Christopher Booker reports:

"The “smoking guns” begin with a policy decision announced in 2005 by Labour’s “floods minister” Elliot Morley, later to be jailed for fraudulently claiming more than £30,000 on his MP’s expenses. Under the heading “Saving wetland habitats: more money for key sites”, Morley directed that, to comply with the EU’s habitats directive and a part-EU-funded study involving the Royal Society for the Protection of Birds, the WWF and the Environment Agency, flooding in Somerset should be artificially promoted, because “wildlife will benefit from increased water levels”. The 13 local drainage boards, responsible for keeping the Levels properly managed, were all to be co-opted into implementing this policy."

In a similarly damning piece in the Spectator, Melissa Kite provides further anecdotal evidence that as far as Britain's governing agencies are concerned, wildlife - voles, beetles, trout, and golden plover - now take precedence over people and property.

"Travelling around the worst of the flooded areas last week, I met family after family who said their local rivers had been left to clog with debris — and always because of some critter or other. Somerset farmer David Gillard, for example, repeatedly begged the Environment Agency to dredge the River Parrett, which runs near his sheep farm just outside Burrowbridge. And last summer they did come and give it a go. But while they were at it they found a vole, so of course they packed up and left. The farm is now flooded.
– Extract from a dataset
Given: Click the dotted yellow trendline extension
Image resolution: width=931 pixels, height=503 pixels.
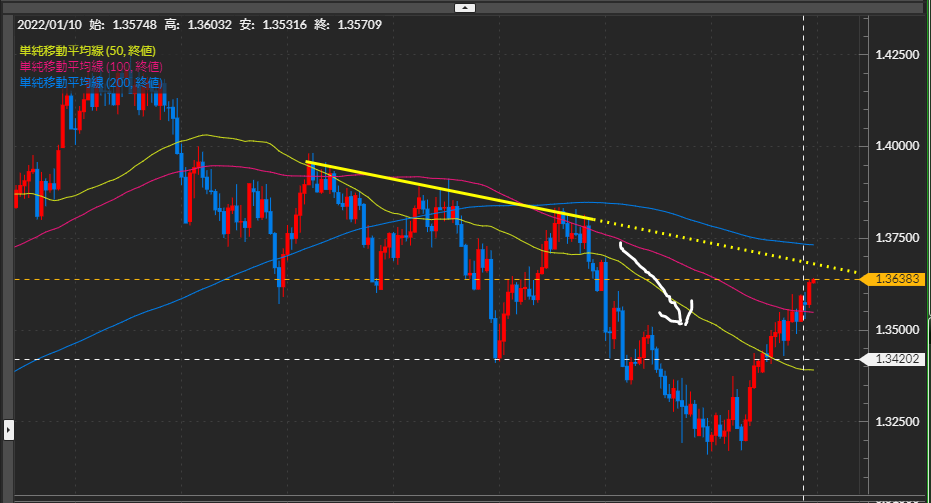Looking at the screenshot, I should [x=730, y=246].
"And what are we to make of this letter from the Environment Agency to Robin Haigh, a landowner in Chertsey, which he received after his house had been surrounded by flood waters? ‘Dear resident, I am writing to let you know about a new initiative to improve the river habitat for wildlife in your area. The Environment Agency are working in partnership with the Wild Trout Trust and local landowners on a project that will breathe new life into the Abbey River which our records show passes close to your property. The project will bring considerable benefit to wildlife in the area encouraging more fish, birds and other water-dependent species to use the river as its ecological value grows…’
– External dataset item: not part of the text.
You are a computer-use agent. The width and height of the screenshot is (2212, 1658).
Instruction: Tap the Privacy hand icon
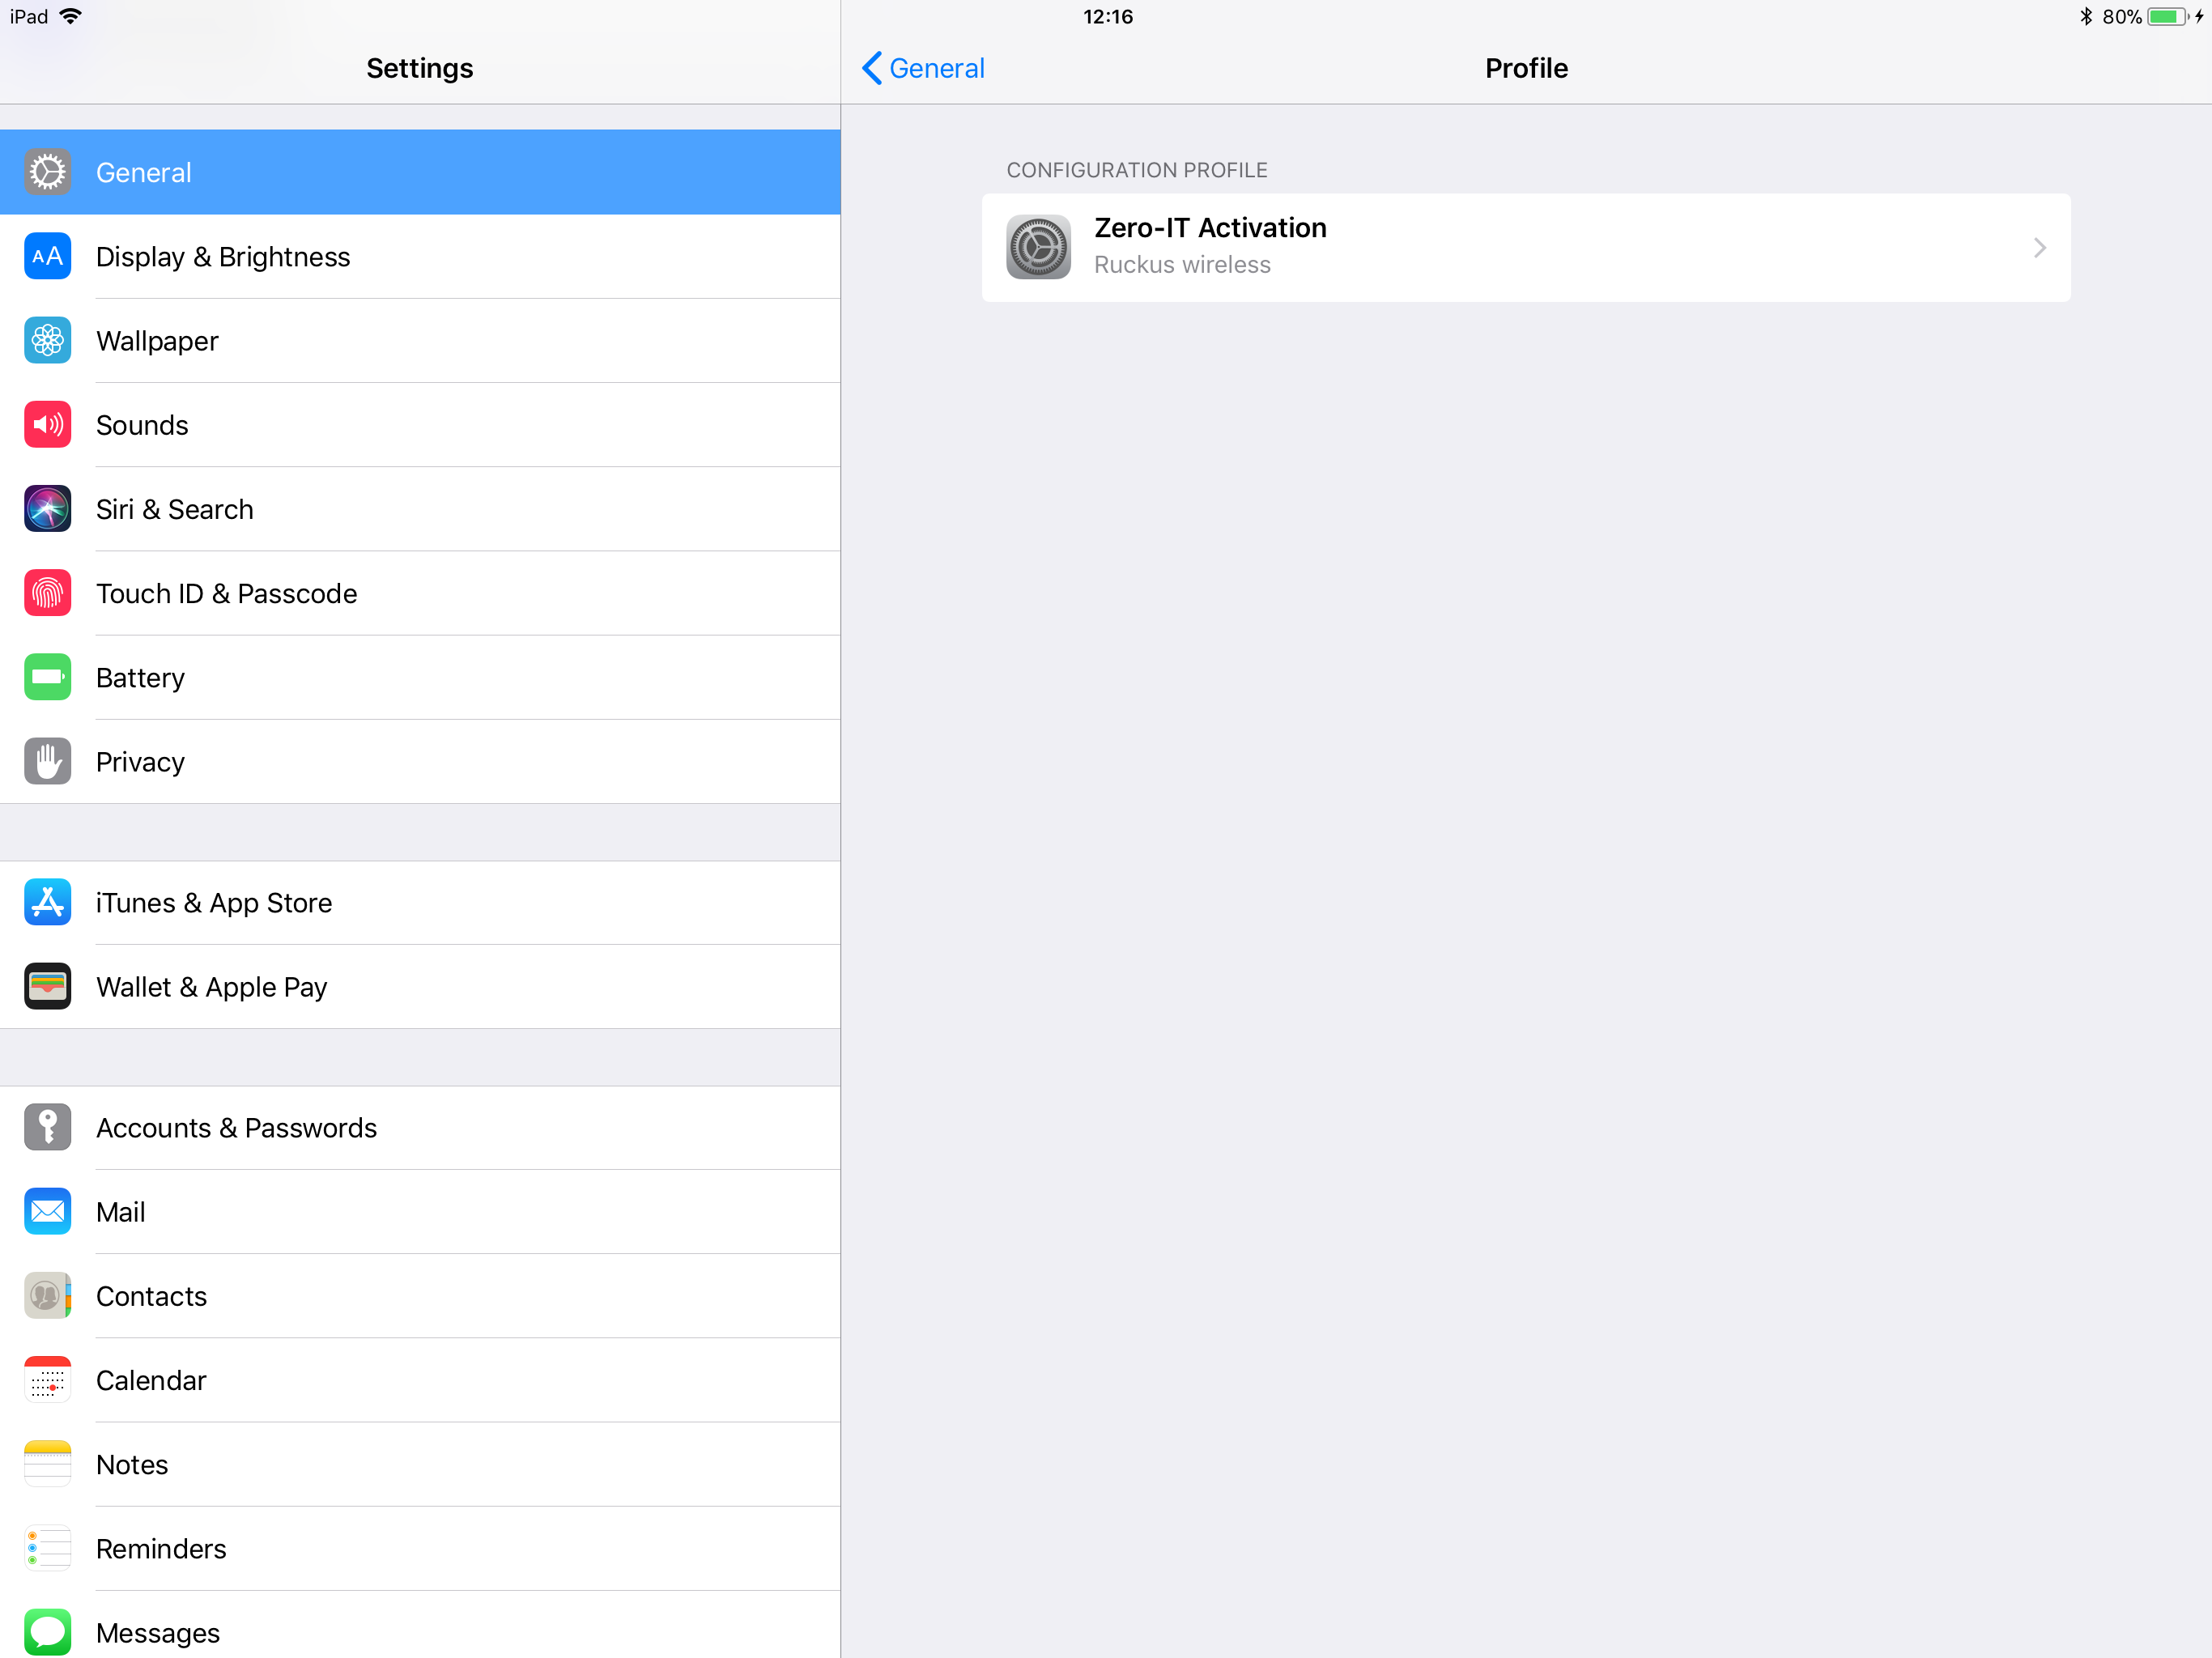click(x=47, y=762)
"The letter was sent on 28 January, after major flooding. Last week, as the flood waters rose dangerously again and the area was in a state of full emergency, EA staff came out to visit. They met Mr Haigh’s wife, Mary, who told them, ‘Well, I expect you won’t be going ahead with that trout project now, will you?’ Au contraire, the EA people told her. The project was very much going ahead. They will be moving a sluice and creating a riffle."

Yet in much of the mainstream media, most especially the BBC, the official narrative continues to be that the floods were the unavoidable result of the "wettest winter since records began" , that rainfall is becoming more intense because of climate change, and that the government should be spending more money both on flood defences and the bloated Environment Agency.
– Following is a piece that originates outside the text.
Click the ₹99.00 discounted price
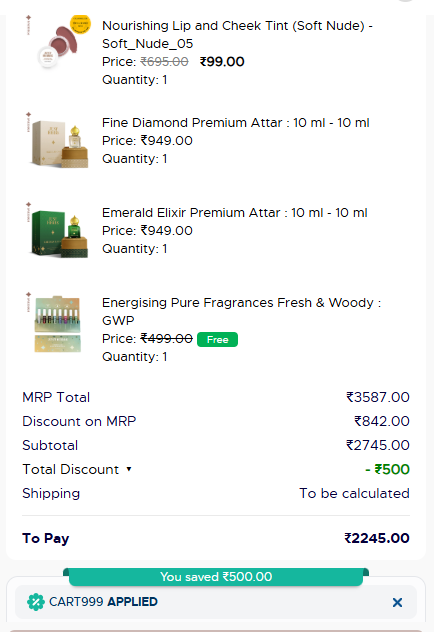Screen dimensions: 434x632 tap(222, 62)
All these excuses are a red herring. Yes, of course, in part floods are a natural phenomenon. (Visit my birthplace Worcester and you'll see a gauge showing all the years through history when floods reached shocking highs: the worst was 1672). 

Yes, it has been particularly wet this winter. Yes, of course we should be ensuring that our flood defences are adequate to the task.

But they are distractions from the root cause of the problem. It's a root cause which, if there weren't so much hard evidence for it, you might easily dismiss as a right-wing conspiracy theory. That was certainly the response from the green-liberal-left when I wrote my book which exposed the scandal, Watermelons.

What I argued in the book is that the world's environmental charities and political institutions (such as the UN, the EU, the Department of Energy and Climate Change, the Environment Agency, the U.S. Environmental Protection Agency and so on) have been taken over by green ideologues who believe, as an article of faith, that mankind is a cancer on the planet and that wildlife should come first. This eco-fascist hardcore, I argued, exert an influence out of all proportion to their real numbers.

You want to tell me that this is far-fetched? Fine. Well just run through that Richard North piece again, would you? And then explain to why – contrary to all documentary and anecdotal evidence – Britain's flooding policy isn't now in thrall to green EU directives such as Natura 2000, the Habitats Directive, the Water Framework Directive, now integrated into British law with the Conservation (Natural Habitats &c.) Regulations 1994, and enthusiastically adopted and policed by useful idiots at the Environment Agency.

Then when you've done that, maybe you can tell me why the victims of the flooding shouldn't sue the government responsible for it for millions of pounds in compensation.